A post from our student blogger Megan
Every year the MSPL students get the distinct honor of working with Notre Dame research scientists and professors who have developed a novel method or tangible item that is in need of patent protection. The students work hand-in-hand with these Notre Dame faculty inventors to formulate a patent application on the inventor’s idea. The process is a ten month learning experience and involves understanding the inventor’s concept and then writing a claim set and ultimately developing a complete patent application with respect to the invention. This process, while it appears quite succinct, requires lots of interaction and devotion of time to interviews with incredibly talented inventors.
The class that involves this thesis project is called “Capstone.” The class itself meets one to two times per week, but it is the work that goes on outside the classroom that truly shapes the Capstone experience. In general, my Capstone thesis project is a novel combination of washing, staining, and imaging a sample of tumor tissue all in one tiny device, resulting in a three-dimensional view of the tumor and its entire environment. “So what?” You ask. Well, this isn’t any regular biochemistry lab function; in fact, this is a genius collaboration with far-reaching diagnostic effects fabricated by three separate labs here on Notre Dame’s campus.
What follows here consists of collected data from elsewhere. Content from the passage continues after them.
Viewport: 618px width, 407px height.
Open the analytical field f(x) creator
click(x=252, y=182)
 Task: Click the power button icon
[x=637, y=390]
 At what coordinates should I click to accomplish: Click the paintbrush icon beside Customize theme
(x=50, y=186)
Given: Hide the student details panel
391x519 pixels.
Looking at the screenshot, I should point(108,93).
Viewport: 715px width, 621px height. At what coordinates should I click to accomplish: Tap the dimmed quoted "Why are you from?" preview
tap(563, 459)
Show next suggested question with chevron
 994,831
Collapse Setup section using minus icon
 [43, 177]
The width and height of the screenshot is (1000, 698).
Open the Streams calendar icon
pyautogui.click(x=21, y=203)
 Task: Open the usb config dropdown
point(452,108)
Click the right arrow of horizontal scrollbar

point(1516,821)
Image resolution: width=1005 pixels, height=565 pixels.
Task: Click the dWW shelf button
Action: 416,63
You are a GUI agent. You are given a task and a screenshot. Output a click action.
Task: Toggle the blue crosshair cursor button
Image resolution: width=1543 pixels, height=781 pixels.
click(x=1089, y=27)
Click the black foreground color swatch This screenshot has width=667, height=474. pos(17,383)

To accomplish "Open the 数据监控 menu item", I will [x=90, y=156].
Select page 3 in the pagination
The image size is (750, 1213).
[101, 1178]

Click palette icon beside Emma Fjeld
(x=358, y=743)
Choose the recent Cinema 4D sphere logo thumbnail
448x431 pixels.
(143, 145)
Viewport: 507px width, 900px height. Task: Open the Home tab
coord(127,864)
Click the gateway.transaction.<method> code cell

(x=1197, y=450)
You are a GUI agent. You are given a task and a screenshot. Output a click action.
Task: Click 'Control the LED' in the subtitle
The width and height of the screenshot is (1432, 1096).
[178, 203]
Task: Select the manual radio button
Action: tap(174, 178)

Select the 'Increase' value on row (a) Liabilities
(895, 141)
You see, up until now, in order to determine whether a patient had breast cancer or not, a fine needle biopsy was taken from the patient and then sliced into hundreds of small two-dimensional pieces. These slices were each painstakingly mounted on separate slides, stained, and imaged under a microscope. If you wanted an idea of what the entire tissue environment—and not just a sliver of the area—looked like, an extra step was added to this already complex method: examiners would feed the microscope images into a computer program and attempt to piece the pictures back together to get some sort of image of the tumor and its surrounding area. My capstone invention is groundbreaking because it proposes to keep the tissue surrounding the tumor completely intact. This is important because it will lead to more accurate and informed cancer diagnoses. Currently, pathologists make cancer treatment recommendations based on very small, two-dimensional biopsy samples, or the pieced-together computer generated methods.
To arrive at this understanding I have had the opportunity to get to know four inventors, invade each of their labs, and meet with them countless hours to discuss their invention. Perhaps the most surprising thing about conversing with each one of them is their level of enthusiasm for what they have created. You might be under the misconception that scientists and engineers are a little boring. My four inventors are just the opposite. Their faces each light up with excitement when they get the chance to explain why this invention is so important. And just as they beam with passion over what they’ve discovered, they just as quickly bubble over with delight when they get to show you how they came up with the idea.
Because of my inventors’ fervor for discovery, my days are full of interest and purpose. Take some time today to thank the scientists, engineers, researchers, educators, and anyone else you know who has worked tirelessly and thanklessly on new ideas that ultimately heal our society or just plain make our quality of life better. They deserve some praise—so insist on it—even though they probably won’t want to take the credit.